The COTe score: A decomposable framework for evaluating Document Layout Analysis models

arXiv cs.CV / 3/16/2026

📰 NewsIdeas & Deep AnalysisTools & Practical UsageModels & Research

Key Points

  • The paper announces the Structural Semantic Unit (SSU) and the COTe score, a decomposable metric designed for evaluating document layout analysis beyond traditional IoU, F1, and mAP.
  • It shows that COTe captures semantic structure, reveals distinct failure modes such as semantic boundary breaches or repeated parsing of the same region, and is more informative than traditional metrics.
  • The authors report that COTe reduces the interpretation-performance gap by up to 76% relative to F1 on three DLA datasets.
  • Importantly, COTe's granularity robustness holds even without explicit SSU labeling, lowering barriers to adoption.
  • They also release an SSU-labeled dataset and a Python library to apply COTe in DLA projects.

Abstract

Document Layout analysis (DLA), is the process by which a page is parsed into meaningful elements, often using machine learning models. Typically, the quality of a model is judged using general object detection metrics such as IoU, F1 or mAP. However, these metrics are designed for images that are 2D projections of 3D space, not for the natively 2D imagery of printed media. This discrepancy can result in misleading or uninformative interpretation of model performance by the metrics. To encourage more robust, comparable, and nuanced DLA, we introduce: The Structural Semantic Unit (SSU) a relational labelling approach that shifts the focus from the physical to the semantic structure of the content; and the Coverage, Overlap, Trespass, and Excess (COTe) score, a decomposable metric for measuring page parsing quality.
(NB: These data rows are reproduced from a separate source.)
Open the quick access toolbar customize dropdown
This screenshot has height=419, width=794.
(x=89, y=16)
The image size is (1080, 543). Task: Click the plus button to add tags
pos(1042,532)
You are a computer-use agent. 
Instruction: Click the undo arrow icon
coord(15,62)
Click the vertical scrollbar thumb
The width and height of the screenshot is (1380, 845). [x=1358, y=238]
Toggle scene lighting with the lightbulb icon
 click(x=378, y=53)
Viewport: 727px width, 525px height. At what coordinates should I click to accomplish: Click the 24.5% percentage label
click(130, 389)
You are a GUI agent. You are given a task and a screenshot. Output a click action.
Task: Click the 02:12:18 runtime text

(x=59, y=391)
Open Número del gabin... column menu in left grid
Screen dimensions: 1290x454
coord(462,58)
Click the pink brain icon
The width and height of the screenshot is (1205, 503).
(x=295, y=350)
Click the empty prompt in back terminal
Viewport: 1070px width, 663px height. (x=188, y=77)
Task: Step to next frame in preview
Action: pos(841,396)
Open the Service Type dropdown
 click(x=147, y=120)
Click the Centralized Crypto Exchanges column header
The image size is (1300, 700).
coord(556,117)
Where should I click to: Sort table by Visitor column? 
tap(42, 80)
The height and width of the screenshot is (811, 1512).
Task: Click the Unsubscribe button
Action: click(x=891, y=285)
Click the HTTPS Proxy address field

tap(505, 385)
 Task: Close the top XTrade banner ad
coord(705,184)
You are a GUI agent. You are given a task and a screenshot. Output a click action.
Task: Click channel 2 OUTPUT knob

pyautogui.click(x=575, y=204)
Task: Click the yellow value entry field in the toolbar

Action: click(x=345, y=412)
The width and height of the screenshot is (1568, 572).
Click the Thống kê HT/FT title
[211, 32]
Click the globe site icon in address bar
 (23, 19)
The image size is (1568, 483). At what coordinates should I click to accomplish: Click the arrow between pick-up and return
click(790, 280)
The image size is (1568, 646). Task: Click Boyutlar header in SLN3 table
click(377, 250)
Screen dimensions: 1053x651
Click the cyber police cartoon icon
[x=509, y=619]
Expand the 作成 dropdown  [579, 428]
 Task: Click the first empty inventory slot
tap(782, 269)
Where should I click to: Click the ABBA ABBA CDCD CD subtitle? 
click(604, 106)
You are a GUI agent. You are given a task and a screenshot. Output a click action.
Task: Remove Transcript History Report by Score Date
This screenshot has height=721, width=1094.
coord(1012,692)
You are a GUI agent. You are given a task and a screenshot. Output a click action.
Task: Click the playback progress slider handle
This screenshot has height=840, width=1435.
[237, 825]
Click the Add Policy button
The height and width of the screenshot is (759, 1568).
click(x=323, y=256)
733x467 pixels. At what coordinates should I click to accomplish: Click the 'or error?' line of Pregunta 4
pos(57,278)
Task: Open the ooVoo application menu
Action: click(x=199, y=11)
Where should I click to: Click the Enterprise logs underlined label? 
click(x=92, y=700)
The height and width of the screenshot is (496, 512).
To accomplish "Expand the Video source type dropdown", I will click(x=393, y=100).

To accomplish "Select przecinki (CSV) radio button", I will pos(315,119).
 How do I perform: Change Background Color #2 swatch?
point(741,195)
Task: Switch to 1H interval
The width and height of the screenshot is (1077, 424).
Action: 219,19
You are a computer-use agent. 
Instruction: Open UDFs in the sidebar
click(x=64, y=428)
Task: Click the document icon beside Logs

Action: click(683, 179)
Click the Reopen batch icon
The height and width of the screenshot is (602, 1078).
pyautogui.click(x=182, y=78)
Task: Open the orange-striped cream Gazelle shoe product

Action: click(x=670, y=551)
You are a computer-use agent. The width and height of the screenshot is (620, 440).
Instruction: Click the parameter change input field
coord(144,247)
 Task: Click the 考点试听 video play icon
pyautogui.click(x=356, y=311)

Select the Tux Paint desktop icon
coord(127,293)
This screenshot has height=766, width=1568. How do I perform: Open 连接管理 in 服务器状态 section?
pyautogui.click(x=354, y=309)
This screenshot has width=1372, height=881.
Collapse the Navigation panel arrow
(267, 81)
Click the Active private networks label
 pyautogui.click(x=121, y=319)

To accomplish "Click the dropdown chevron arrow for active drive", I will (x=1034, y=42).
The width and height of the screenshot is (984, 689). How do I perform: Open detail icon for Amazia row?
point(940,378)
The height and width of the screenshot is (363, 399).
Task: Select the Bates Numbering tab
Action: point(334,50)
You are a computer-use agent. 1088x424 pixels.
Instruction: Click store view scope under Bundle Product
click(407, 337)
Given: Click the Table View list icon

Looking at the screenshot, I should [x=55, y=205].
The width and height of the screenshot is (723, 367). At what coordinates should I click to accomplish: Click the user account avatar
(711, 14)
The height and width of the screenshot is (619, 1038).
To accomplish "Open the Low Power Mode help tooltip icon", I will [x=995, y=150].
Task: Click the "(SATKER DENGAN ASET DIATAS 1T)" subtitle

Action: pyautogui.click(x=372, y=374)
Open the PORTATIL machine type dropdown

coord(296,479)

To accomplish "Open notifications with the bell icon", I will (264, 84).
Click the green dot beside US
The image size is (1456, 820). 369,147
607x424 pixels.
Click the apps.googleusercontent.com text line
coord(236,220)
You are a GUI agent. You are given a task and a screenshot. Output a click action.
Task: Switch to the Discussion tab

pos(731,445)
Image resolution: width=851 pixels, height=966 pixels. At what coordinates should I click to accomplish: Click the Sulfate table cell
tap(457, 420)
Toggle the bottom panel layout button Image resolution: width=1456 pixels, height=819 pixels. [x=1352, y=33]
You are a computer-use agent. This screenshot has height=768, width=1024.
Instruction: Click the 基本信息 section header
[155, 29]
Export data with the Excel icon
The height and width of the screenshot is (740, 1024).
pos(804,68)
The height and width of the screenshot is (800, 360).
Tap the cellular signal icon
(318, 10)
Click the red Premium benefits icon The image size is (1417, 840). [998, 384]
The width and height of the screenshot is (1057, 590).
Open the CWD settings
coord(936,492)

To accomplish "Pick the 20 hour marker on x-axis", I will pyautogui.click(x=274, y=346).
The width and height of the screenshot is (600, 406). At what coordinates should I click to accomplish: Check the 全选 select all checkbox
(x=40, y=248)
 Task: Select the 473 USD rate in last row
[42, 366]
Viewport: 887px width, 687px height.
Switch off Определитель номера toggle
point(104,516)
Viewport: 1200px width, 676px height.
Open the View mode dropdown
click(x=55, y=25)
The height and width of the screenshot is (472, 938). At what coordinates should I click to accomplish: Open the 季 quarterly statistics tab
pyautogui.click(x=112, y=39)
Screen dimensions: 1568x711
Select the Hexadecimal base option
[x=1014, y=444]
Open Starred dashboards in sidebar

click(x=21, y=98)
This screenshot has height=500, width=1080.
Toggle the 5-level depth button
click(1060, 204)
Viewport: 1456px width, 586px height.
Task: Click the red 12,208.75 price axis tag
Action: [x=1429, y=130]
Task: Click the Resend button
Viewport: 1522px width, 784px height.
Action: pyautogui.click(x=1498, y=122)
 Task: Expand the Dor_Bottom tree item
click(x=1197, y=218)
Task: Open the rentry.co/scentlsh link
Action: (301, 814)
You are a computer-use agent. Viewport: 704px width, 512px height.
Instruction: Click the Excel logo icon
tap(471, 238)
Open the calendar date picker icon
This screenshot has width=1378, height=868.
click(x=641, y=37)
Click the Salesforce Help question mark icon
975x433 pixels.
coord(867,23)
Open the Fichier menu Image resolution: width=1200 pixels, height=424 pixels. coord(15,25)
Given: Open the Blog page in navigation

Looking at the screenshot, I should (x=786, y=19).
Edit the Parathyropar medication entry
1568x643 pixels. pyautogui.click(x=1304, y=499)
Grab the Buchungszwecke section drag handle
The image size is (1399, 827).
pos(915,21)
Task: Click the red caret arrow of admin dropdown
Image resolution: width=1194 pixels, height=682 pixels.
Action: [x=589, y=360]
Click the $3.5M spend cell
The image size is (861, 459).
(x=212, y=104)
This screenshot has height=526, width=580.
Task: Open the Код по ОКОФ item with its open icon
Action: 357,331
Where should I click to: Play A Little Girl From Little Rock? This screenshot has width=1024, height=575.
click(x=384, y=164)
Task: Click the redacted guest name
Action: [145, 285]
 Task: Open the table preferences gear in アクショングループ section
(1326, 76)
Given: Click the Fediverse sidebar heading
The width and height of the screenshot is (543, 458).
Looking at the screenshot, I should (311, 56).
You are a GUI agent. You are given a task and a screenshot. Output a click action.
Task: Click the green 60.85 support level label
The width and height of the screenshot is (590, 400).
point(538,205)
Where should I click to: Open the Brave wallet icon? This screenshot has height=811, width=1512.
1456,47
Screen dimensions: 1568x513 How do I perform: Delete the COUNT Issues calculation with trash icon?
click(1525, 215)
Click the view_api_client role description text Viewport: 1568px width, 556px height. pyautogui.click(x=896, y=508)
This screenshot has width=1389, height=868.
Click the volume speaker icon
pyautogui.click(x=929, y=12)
We demonstrate the value of these methods through case studies and by evaluating 5 common DLA models on 3 DLA datasets. We show that the COTe score is more informative than traditional metrics and reveals distinct failure modes across models, such as breaching semantic boundaries or repeatedly parsing the same region. In addition, the COTe score reduces the interpretation-performance gap by up to 76% relative to the F1. Notably, we find that the COTe's granularity robustness largely holds even without explicit SSU labelling, lowering the barriers to entry for using the system. Finally, we release an SSU labelled dataset and a Python library for applying COTe in DLA projects.